The team behind the Eclipse project — the first Ethereum Layer 2 to use the Solana Virtual Machine for transaction execution — is preparing for a mainnet launch in October.
“The public mainnet will be launched by the end of October,” revealed Vijay Chetty, CEO of Eclipse Labs, in an interview with TinTucBitcoin at the Solana Breakpoint conference in Singapore on September 20.
“We are on developer mainnet, which means we are open to developers and builders, but have not enabled any user interface yet.”
Eclipse aims to bring “Web2 scale to Web3” by combining the best of Ethereum, Solana , and the Celestia layer-1 blockchain, which it will use to store data.
Building a blockchain by combining the best parts of each is a “vision we believe in very much,” Chetty said.
This could also — in theory — help Eclipse avoid the drawbacks of those blockchains.
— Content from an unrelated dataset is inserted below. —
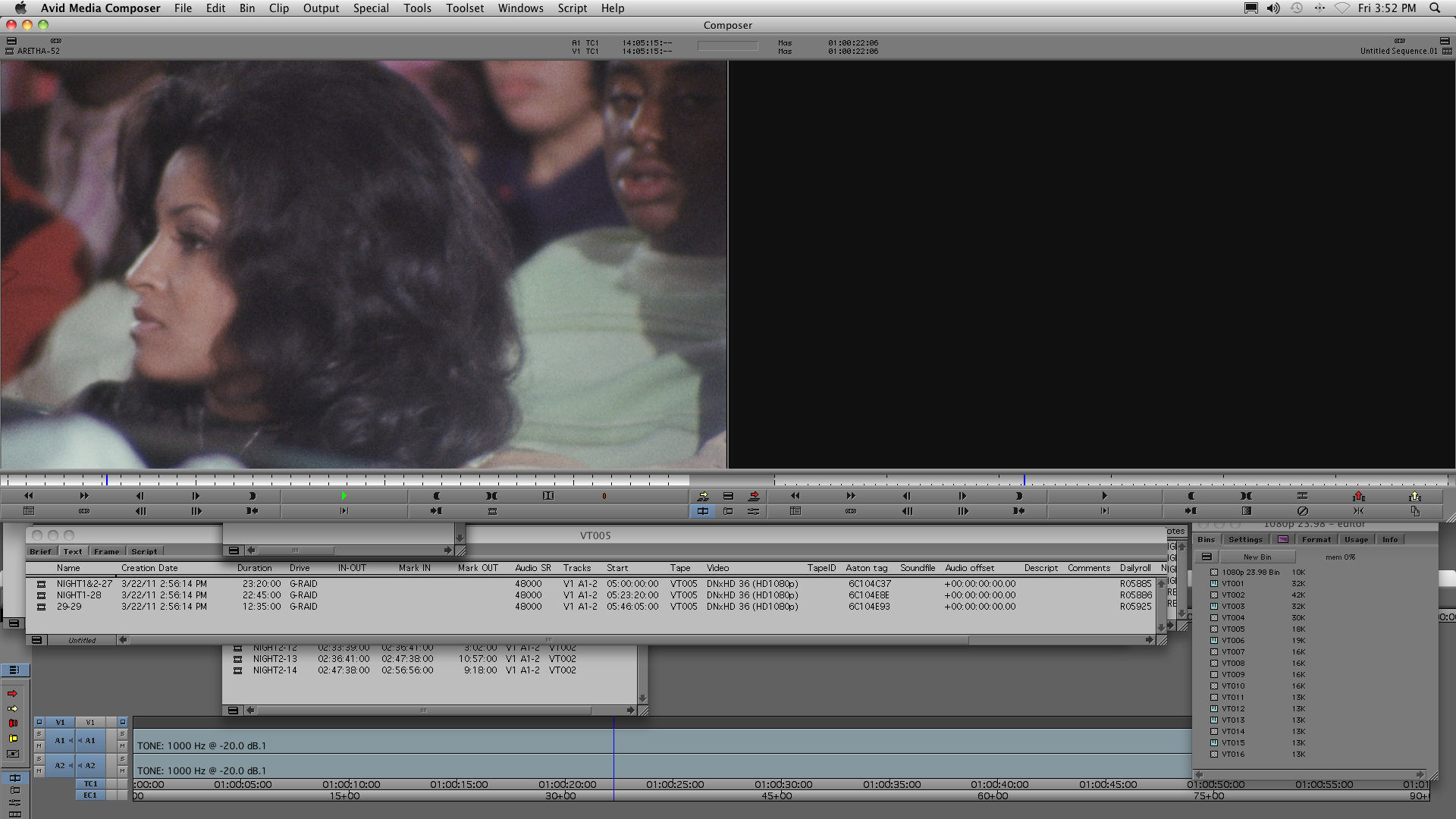Image resolution: width=1456 pixels, height=819 pixels.
Task: Toggle the record-side V1 track selector
Action: [x=90, y=722]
Chetty suggests that Solana 's decentralization limitations and Ethereum's slow transaction processing speeds at the base layer have held both blockchains back from achieving widespread success.
While Ethereum Layer 2 offer higher transaction throughput, many blockchains store data off-chain due to costs and other factors, Chetty said. Eclipse's Celestia integration aims to fix that problem.
Eclipse will face fierce competition in the cutthroat Ethereum layer-2 market.
Arbitrum One, Base, and OP Mainnet are Ethereum's three largest Second-Layer Solutions with total locked value of $13.7 billion, $6.5 billion, and $6 billion in each Chain, respectively, according to L2BEAT data.
Chetty said that to make up for the reduced footprint, Eclipse will integrate some of Solana's existing “blue chip applications” and create some native applications.
Solana applications that will expand to Eclipse include decentralized exchanges Mango and Orca as well as lending and borrowing platform Solend. Some of these will be rebranded with different names, he noted.